Denial of Service (DoS)

A denial-of-service (DoS) vulnerability allows an attacker to make a contract permanently unusable. In smart contracts, the most common DoS patterns involve blocking critical functions by exploiting gas limits, reverting external calls, or exhausting storage.

Common DoS patterns

1. Revert-based DoS (blocking pull payments)

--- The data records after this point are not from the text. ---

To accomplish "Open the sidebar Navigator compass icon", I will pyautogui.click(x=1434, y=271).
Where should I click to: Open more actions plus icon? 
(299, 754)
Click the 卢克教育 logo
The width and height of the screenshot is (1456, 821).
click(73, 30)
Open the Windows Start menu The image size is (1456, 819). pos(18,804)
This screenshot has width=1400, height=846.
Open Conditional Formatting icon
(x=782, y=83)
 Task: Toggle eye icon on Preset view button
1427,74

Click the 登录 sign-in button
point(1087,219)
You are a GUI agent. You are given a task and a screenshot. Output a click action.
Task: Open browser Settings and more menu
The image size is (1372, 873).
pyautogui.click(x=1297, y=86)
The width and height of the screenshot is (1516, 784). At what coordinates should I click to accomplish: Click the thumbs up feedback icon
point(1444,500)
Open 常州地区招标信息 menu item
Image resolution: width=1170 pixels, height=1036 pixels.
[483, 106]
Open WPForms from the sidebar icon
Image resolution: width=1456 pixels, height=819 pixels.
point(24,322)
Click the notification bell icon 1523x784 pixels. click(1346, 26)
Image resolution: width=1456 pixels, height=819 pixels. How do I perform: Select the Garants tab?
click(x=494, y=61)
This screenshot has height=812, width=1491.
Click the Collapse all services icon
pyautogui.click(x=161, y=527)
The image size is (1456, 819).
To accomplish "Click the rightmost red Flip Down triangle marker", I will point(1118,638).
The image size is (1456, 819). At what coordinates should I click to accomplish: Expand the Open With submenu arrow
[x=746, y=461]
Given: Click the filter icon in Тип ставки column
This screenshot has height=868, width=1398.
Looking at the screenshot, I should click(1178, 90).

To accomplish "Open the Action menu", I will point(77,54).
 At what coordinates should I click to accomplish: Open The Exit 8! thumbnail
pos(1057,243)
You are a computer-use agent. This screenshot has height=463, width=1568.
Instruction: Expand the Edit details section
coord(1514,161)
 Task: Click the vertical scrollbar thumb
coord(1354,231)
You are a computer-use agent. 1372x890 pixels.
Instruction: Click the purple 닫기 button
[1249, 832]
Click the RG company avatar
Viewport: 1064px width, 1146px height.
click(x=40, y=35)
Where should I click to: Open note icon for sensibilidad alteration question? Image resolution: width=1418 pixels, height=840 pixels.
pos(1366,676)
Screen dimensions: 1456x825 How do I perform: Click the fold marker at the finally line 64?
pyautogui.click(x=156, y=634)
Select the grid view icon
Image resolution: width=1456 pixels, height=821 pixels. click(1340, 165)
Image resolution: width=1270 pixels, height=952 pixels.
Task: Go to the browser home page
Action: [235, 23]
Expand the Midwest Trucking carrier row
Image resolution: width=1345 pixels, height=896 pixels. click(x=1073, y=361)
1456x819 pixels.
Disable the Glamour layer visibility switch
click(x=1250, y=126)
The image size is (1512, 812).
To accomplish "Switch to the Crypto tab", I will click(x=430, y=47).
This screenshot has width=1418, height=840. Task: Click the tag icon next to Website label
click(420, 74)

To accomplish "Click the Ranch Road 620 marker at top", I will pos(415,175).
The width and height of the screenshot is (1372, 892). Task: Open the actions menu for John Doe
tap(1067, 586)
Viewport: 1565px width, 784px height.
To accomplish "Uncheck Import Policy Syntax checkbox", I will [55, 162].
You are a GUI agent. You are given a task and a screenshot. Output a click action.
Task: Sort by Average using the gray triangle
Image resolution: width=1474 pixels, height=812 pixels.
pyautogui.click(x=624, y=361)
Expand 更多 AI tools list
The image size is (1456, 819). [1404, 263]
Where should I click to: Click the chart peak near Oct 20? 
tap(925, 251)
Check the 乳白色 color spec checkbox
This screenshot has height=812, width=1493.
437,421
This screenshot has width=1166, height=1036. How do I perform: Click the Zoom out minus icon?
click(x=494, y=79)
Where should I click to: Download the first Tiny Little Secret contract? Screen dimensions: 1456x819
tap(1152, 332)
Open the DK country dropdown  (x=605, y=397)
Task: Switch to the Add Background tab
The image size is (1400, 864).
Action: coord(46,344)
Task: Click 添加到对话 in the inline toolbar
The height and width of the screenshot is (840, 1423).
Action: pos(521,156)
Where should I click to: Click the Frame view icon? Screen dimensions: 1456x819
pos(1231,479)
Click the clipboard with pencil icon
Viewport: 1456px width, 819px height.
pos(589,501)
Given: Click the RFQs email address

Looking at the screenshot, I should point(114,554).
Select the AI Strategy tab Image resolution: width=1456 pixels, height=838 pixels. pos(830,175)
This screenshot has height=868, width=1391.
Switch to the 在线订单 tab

// VULNERABLE — iterates users and sends ETH; one bad recipient blocks all
function distributeRewards() public {
    for (uint i = 0; i < users.length; i++) {
        // If any user's fallback reverts, the entire distribution reverts
        payable(users[i]).transfer(rewards[users[i]]);
    }
}

// Attacker adds a contract that reverts on receive:
receive() external payable { revert(); }
// Now distributeRewards() is permanently bricked

Safe pattern (pull over push)

// SAFE — each user claims their own reward
mapping(address => uint) public pendingRewards;

function claimReward() public {
    uint amount = pendingRewards[msg.sender];
    pendingRewards[msg.sender] = 0;
    (bool ok,) = msg.sender.call{value: amount}("");
    require(ok, "Transfer failed");
    // If this reverts, only the claimer is affected
}

2. Gas limit DoS (unbounded loops)

// VULNERABLE — loop over unbounded array
function clearAll() public {
    for (uint i = 0; i < allUsers.length; i++) {
        delete balances[allUsers[i]];
    }
    // Attacker floods allUsers with 10,000 addresses — function runs out of gas
}

3. Owner DoS (single point of failure)

If a contract requires owner approval for critical actions but the owner key is lost or the owner is a compromised address, the contract can be permanently frozen.

Real-world exploits

  • GovernMental (2016) — a jackpot contract could not pay out because the loop ran out of gas.
  • King of the Ether (2016) — a reverting refund caused the throne to be permanently locked.

How to prevent it

  • Use the pull payment pattern — let users claim funds rather than pushing to them.
  • Avoid unbounded loops — use pagination or off-chain batching.
  • Use multi-sig or governance for owner-dependent operations to avoid single points of failure.